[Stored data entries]
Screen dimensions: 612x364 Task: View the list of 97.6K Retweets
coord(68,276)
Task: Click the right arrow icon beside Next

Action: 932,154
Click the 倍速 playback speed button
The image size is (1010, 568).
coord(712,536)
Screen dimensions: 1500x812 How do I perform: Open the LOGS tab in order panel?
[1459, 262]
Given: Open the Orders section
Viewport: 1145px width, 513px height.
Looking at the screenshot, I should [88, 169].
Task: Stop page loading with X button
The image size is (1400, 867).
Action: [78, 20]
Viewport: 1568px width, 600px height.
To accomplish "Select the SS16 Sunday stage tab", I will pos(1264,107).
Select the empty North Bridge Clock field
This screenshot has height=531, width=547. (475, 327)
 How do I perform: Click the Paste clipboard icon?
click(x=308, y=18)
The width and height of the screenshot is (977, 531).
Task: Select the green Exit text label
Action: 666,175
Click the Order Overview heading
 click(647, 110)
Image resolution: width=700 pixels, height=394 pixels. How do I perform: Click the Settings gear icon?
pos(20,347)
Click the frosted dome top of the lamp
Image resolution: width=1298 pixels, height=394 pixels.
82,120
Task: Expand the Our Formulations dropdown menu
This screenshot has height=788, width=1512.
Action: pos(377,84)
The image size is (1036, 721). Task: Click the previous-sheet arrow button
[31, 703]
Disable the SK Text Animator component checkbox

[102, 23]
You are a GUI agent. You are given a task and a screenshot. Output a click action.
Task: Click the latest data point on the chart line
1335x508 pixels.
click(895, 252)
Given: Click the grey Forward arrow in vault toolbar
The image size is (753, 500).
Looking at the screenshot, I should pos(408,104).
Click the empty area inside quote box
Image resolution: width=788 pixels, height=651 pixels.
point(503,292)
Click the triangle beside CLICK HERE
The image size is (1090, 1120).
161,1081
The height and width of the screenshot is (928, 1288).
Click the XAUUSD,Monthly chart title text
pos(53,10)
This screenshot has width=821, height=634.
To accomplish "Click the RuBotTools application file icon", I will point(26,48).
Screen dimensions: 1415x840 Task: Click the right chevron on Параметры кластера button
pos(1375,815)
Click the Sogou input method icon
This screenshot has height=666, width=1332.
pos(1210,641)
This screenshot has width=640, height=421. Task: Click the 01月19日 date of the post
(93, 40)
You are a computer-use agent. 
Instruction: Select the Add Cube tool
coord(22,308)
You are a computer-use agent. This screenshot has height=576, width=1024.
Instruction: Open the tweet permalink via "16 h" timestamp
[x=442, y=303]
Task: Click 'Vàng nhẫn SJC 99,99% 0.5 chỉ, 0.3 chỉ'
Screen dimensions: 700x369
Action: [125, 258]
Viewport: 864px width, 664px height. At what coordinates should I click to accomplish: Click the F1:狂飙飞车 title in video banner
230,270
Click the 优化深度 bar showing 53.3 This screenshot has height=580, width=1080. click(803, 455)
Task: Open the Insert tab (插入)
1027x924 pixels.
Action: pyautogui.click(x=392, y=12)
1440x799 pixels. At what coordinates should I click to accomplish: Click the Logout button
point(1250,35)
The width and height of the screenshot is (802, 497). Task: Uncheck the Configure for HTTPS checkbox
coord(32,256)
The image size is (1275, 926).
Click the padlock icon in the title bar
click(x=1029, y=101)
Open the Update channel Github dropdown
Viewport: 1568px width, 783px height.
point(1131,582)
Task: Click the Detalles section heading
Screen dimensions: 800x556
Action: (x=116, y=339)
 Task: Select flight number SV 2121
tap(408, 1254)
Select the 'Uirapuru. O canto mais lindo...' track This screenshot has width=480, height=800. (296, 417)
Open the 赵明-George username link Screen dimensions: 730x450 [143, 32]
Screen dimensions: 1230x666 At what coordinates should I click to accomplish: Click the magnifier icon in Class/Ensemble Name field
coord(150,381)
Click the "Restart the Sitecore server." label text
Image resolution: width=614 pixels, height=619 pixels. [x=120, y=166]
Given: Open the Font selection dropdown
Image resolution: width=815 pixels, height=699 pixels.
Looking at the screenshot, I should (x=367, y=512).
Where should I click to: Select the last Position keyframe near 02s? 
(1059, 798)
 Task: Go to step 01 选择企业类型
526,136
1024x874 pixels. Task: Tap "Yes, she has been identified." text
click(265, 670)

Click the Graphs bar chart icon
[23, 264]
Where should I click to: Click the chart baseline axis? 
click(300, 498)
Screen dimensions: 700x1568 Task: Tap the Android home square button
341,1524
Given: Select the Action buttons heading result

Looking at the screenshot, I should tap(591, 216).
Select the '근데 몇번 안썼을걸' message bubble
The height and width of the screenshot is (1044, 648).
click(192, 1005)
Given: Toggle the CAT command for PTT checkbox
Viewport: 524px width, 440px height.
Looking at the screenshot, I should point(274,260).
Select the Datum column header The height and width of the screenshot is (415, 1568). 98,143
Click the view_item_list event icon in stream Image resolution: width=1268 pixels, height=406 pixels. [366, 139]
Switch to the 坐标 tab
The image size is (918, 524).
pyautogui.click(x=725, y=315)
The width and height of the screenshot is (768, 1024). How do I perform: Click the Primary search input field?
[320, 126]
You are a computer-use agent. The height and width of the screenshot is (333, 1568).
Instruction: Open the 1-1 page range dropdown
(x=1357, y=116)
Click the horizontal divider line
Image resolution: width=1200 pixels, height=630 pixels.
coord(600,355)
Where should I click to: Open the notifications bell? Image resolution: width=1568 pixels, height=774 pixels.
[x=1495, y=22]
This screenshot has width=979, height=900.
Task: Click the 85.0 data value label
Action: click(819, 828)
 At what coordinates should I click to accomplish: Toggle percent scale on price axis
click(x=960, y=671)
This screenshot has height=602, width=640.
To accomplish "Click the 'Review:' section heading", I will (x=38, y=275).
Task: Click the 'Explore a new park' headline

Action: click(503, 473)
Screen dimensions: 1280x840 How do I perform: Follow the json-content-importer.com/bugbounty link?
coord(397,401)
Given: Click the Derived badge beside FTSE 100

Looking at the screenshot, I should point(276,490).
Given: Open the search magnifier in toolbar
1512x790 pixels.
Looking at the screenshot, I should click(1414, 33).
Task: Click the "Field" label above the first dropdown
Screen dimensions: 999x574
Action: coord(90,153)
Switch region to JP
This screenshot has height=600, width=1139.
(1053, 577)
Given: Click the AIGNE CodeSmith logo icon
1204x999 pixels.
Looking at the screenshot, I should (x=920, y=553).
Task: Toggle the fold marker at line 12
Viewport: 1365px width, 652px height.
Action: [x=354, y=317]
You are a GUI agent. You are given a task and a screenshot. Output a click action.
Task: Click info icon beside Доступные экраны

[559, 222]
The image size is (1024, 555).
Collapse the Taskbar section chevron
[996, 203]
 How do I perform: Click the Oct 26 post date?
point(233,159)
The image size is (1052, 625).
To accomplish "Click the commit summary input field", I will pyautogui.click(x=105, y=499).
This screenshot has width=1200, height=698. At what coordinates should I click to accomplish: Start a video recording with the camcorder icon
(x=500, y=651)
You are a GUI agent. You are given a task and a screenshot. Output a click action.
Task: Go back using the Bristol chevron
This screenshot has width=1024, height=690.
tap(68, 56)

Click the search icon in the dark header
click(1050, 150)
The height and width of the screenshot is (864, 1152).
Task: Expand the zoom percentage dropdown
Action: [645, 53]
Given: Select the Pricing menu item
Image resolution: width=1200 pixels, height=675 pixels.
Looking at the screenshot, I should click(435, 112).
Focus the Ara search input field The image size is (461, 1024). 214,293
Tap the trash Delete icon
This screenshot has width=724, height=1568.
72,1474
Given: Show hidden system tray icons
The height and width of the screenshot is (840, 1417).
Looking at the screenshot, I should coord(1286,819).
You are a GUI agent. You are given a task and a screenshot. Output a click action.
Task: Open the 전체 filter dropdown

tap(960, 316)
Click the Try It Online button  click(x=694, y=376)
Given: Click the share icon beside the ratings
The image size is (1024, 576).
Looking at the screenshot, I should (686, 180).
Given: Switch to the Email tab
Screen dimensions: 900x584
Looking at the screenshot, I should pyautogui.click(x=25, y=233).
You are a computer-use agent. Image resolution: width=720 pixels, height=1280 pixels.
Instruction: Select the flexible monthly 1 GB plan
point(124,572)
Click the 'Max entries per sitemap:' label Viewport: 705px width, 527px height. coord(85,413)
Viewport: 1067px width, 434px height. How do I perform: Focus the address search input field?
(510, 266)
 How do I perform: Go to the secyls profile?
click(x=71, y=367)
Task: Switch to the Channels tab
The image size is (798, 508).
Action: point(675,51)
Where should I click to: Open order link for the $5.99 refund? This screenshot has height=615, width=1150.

* **WHAT YOU HAVE TO DO**
Check every line above for the string "toolbar" and copy those that have it.

* **EXERCISE RESPONSE**
Given: Click the grey Forward arrow in vault toolbar
Given: Open the search magnifier in toolbar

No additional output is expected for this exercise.